Etymology Diarmuid Ó Muirithe characterises himself as "a harmless old drudge" and certainly some people might view an interest in etymology, the study of words and their origins, as a hobby more anoraky than train-spotting.
But Words, Words, Words, a collection of his columns from The Oldie magazine, despite their sweetly old-fashioned tone, soon sets you thinking about the erudition of their author and the sheer vivacity of human linguistic expression, both verbal and literary, over many centuries.

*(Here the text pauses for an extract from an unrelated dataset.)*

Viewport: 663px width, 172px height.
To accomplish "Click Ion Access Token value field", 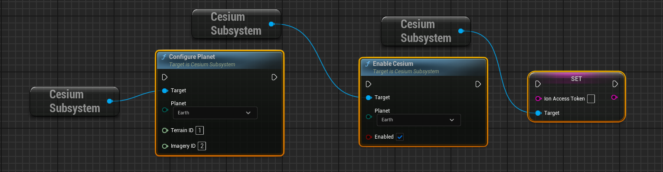I will 591,99.

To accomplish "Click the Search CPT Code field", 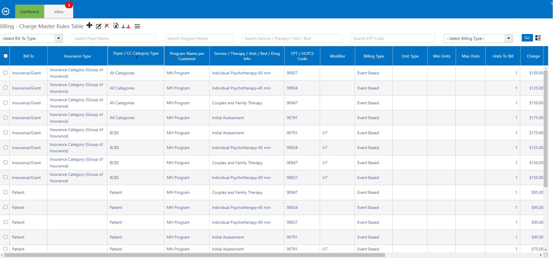I will [392, 38].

Ó Muirithe, a former lecturer in Irish at UCD and the author of A Dictionary of Anglo-Irish (2000), operates in his Oldie column as a sort of agony aunt of words. Readers from all over Britain and Ireland send him queries about various words, often springing from local dialects, and beyond the reach of OED and he weaves them into columns which range in topic from why Travellers were called "knackers" ("knacker" was a word for saddler) to how some people who use the word ax for ask aren't necessarily wrong (it comes directly from the Old English ácsian, to ask) or how lá bog, or soft day, isn't "as Irish as a banshee's bum" or at least not exclusively so because, Ó Muirithe informs us, in an English text from the 13th century a scribe states: "This weder is softe, And this king hard."

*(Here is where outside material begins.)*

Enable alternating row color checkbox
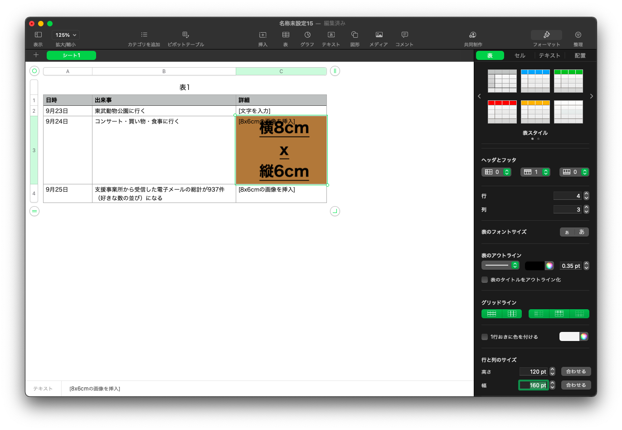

Many of the words and phrases Ó Muirithe writes about are either no longer in common currency or are associated with trades and crafts no longer practiced: a badger was the keeper of a small shop or a travelling dealer; it's mildering, meaning it's raining, comes from the milling term milder, meaning a quantity of corn, and a kickshaw, referring to a knick-knack, comes from a corruption of the French quelque-chose.
One wonders if Diarmuid Ó Muirithe lives in a house filled with reference works and dictionaries ranging from Old Norse, Old English, Old French to Latin and Greek or if he uses technology or card indexes to research and store his word searches. Either way, the width and wit of his erudition is impressive and lightly carried. He can give the meaning of the long obsolete words and their journeys through many languages, and buttresses his findings with a quote using the word from Joyce or Shakespeare or Chaucer or Langland.
Only one niggle; Words, Words, Words has no glossary of words referred to in the collected columns - a frustrating shortcoming in a book which seeks to persuade us of the joys of etymology.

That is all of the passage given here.